━━━━━ Record excerpts

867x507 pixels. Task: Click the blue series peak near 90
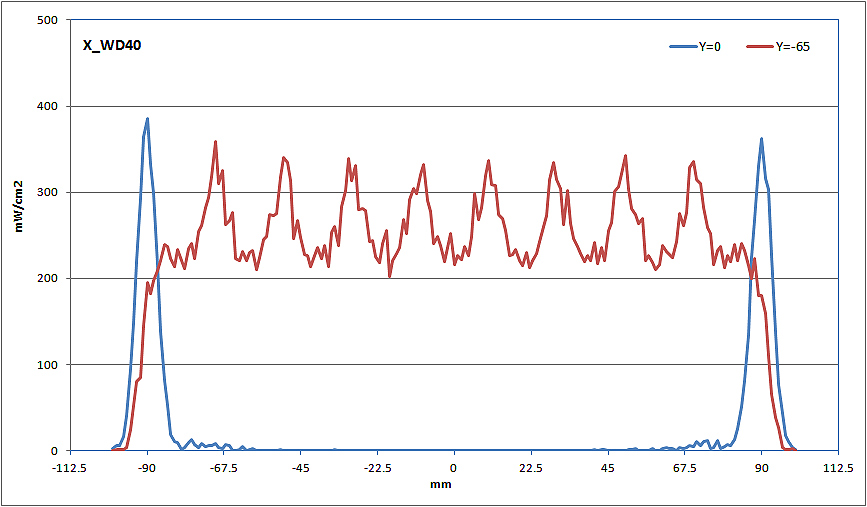(x=761, y=139)
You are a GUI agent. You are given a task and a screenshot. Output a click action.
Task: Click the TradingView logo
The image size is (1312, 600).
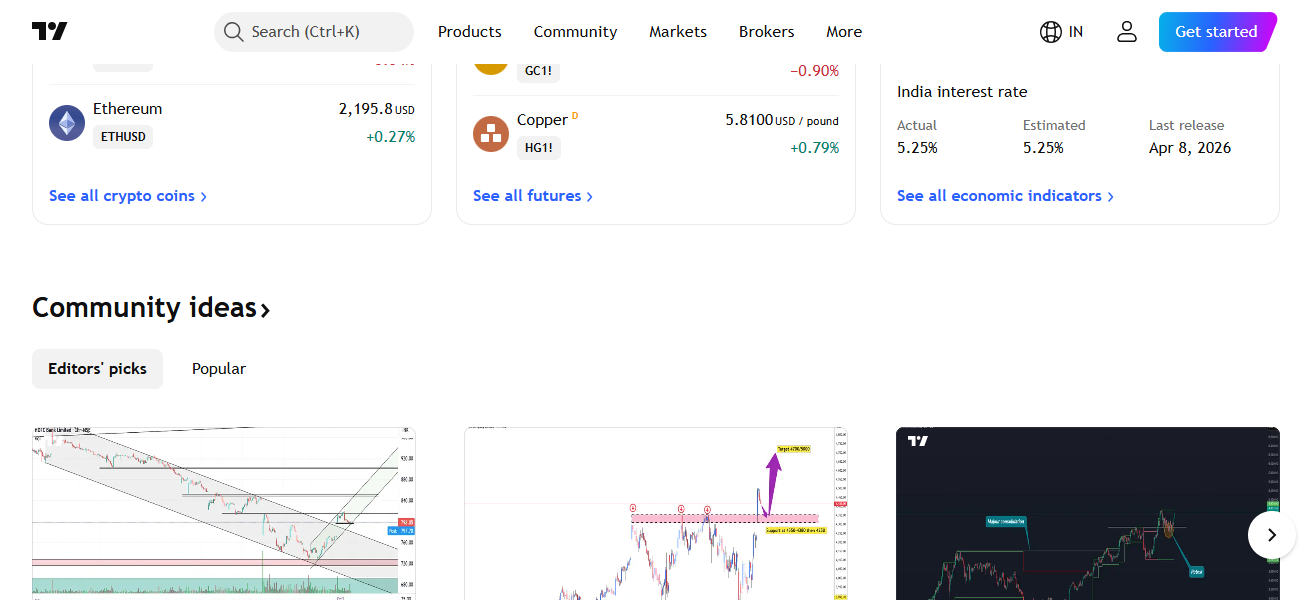(49, 31)
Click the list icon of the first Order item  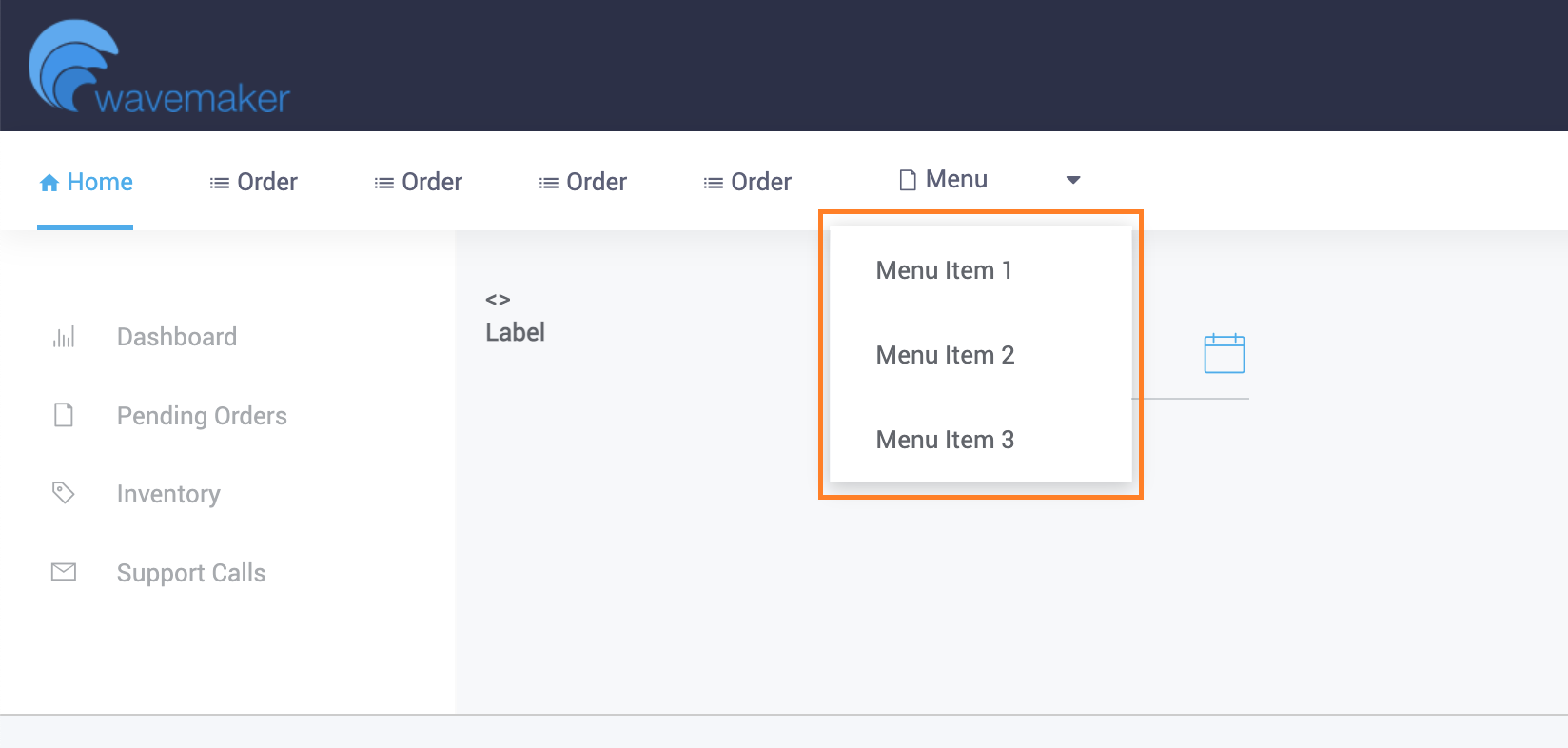pos(218,181)
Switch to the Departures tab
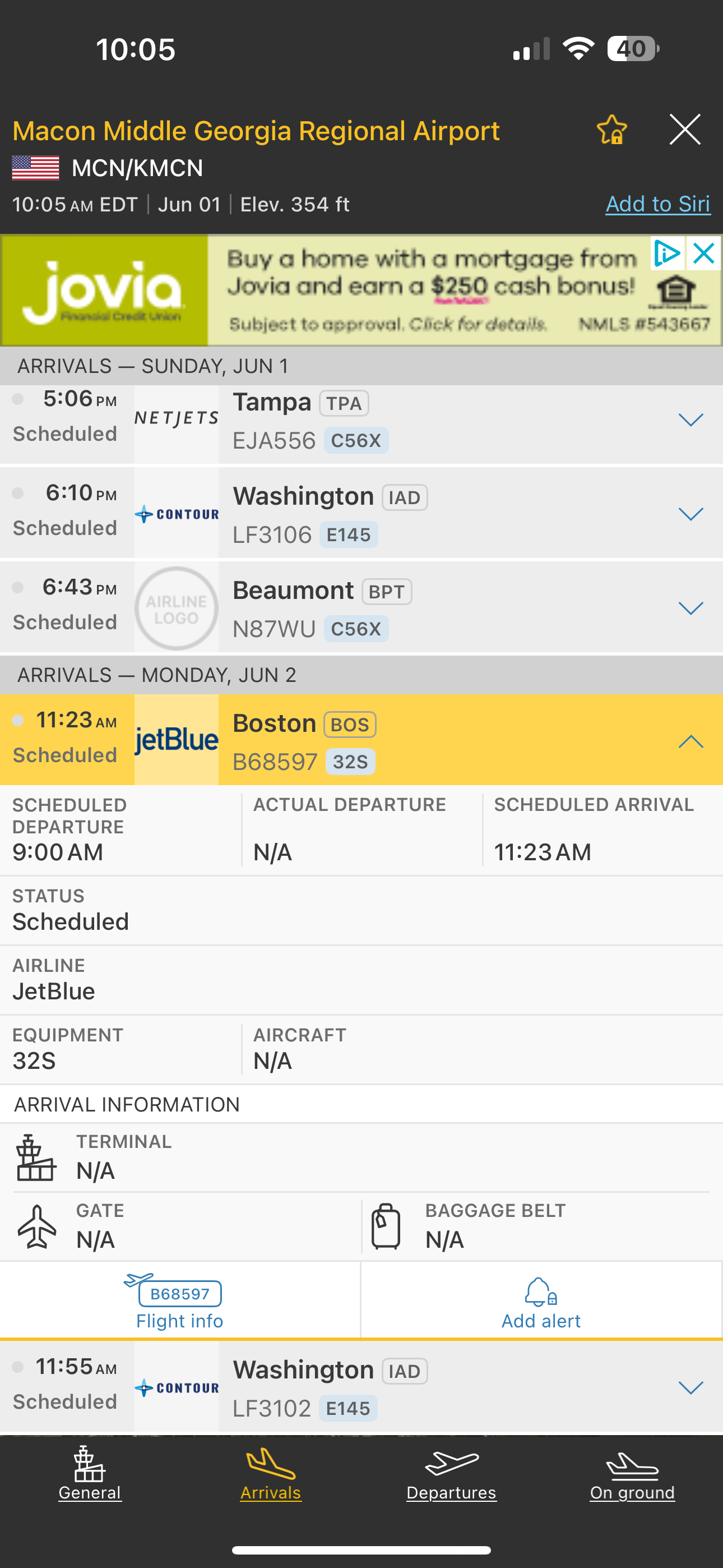The height and width of the screenshot is (1568, 723). [x=451, y=1473]
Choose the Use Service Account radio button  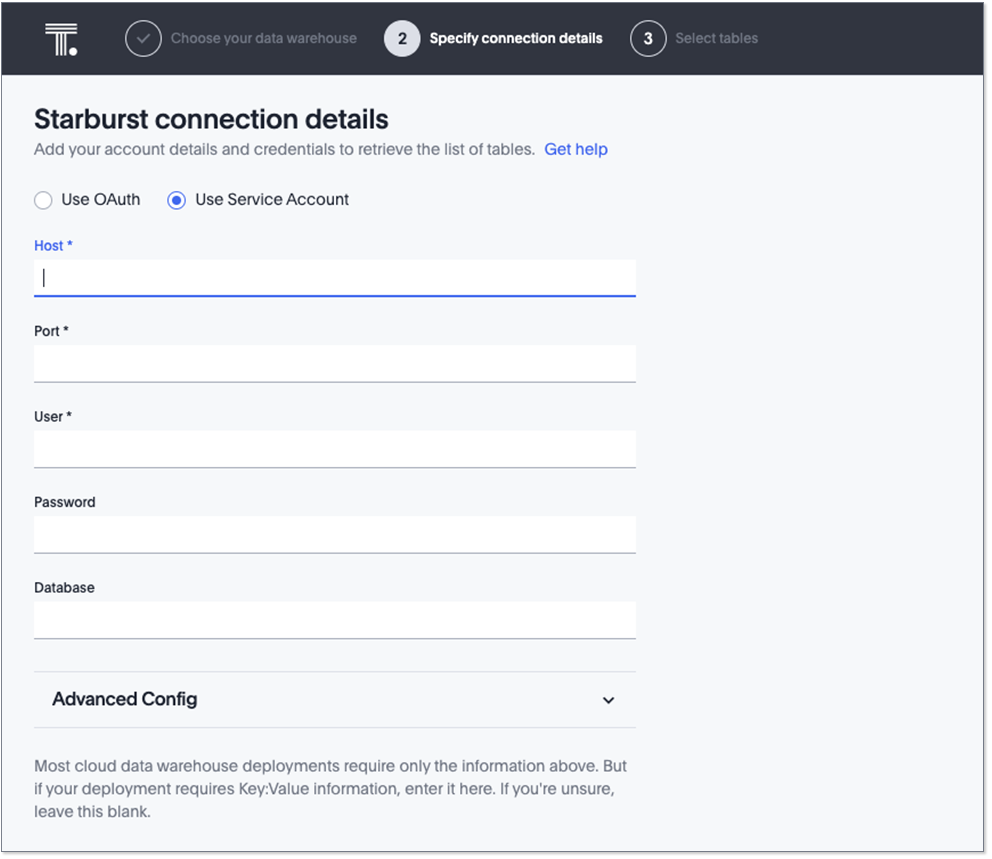(x=177, y=200)
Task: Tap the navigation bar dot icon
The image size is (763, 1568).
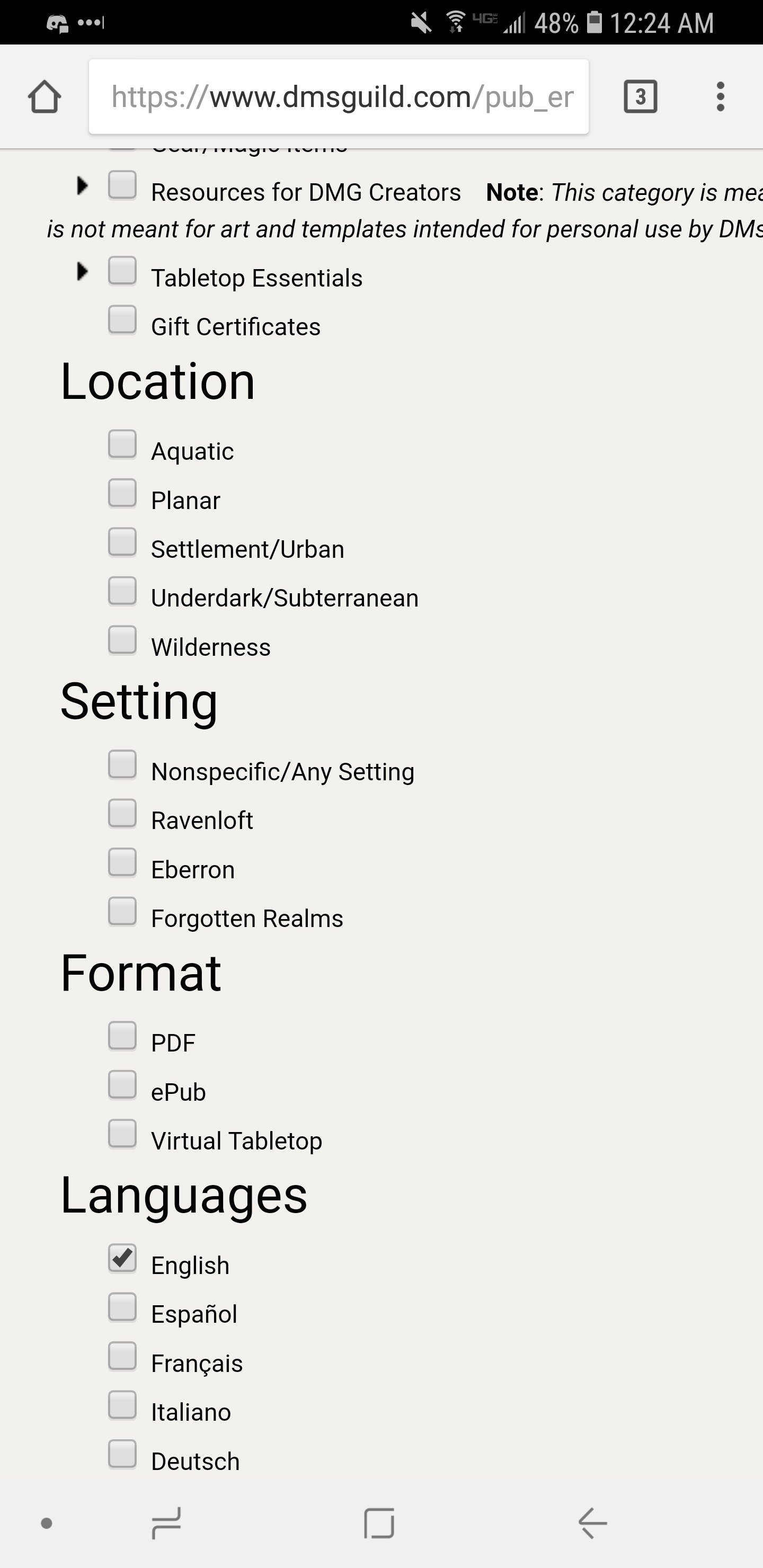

━━━━━━━━━━

_Problem requirements_. Pictures aside, transcribe exactly the lines from the line containing "Task: Tap the navigation bar dot icon" through the final line of the material above.

_Output of the task_.
Task: Tap the navigation bar dot icon
The image size is (763, 1568).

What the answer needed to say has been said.